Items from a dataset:
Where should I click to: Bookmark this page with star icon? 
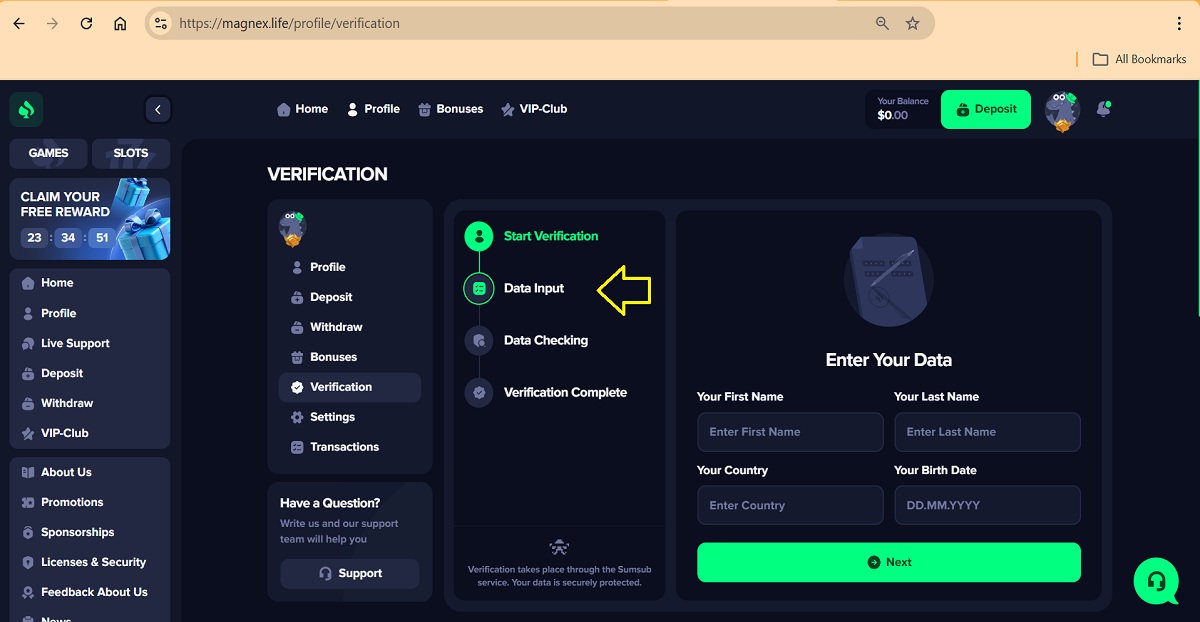click(x=912, y=23)

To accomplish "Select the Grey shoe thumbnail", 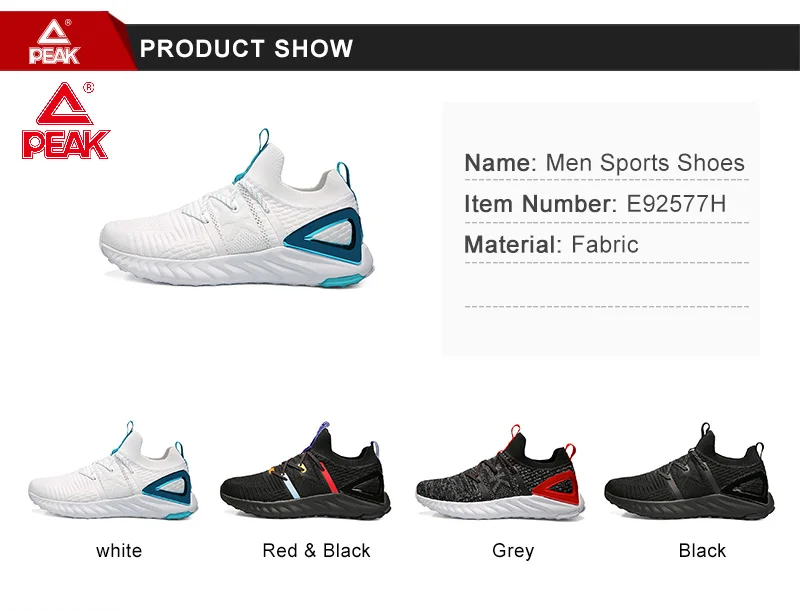I will (x=501, y=472).
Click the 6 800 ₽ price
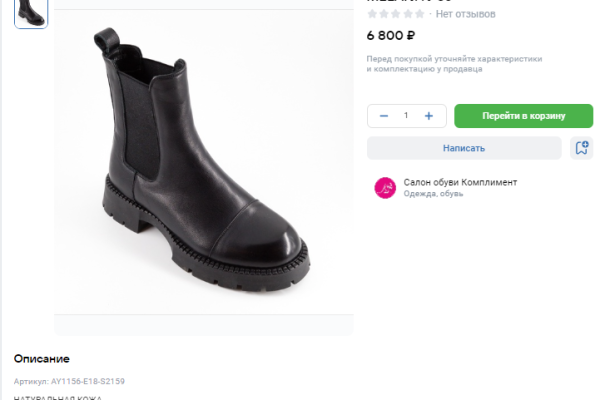600x400 pixels. 391,36
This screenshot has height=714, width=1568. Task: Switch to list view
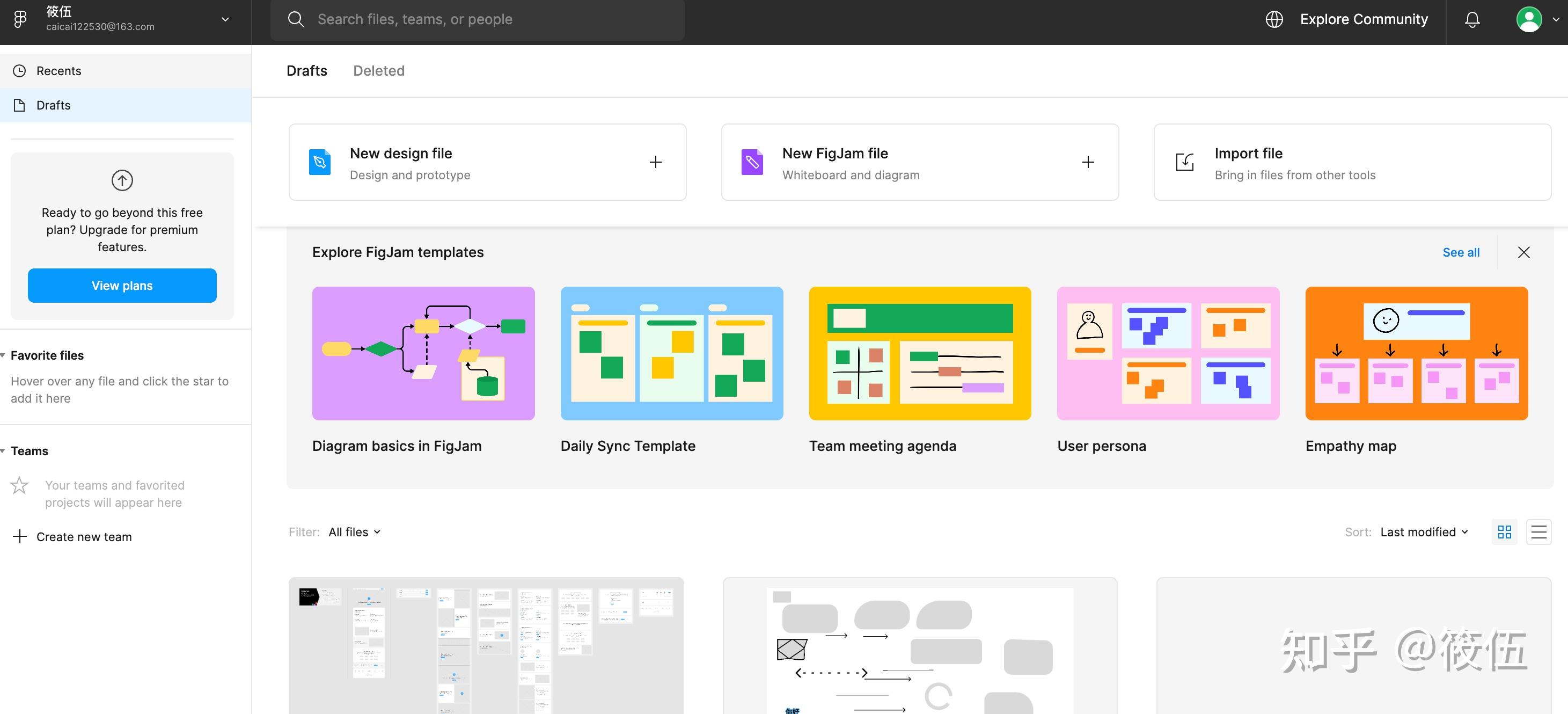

**Task:** Rewrite the part of the listing that starts with the line containing "Click the 6 800 ₽ price" and runs to the end of the listing, putting "grid view" in place of "list view" and leaving everything else as it is. Omit the pictures from your answer.

**Result of the task:**
Click the 6 800 ₽ price
600x400 pixels. 391,36
This screenshot has height=714, width=1568. Task: Switch to grid view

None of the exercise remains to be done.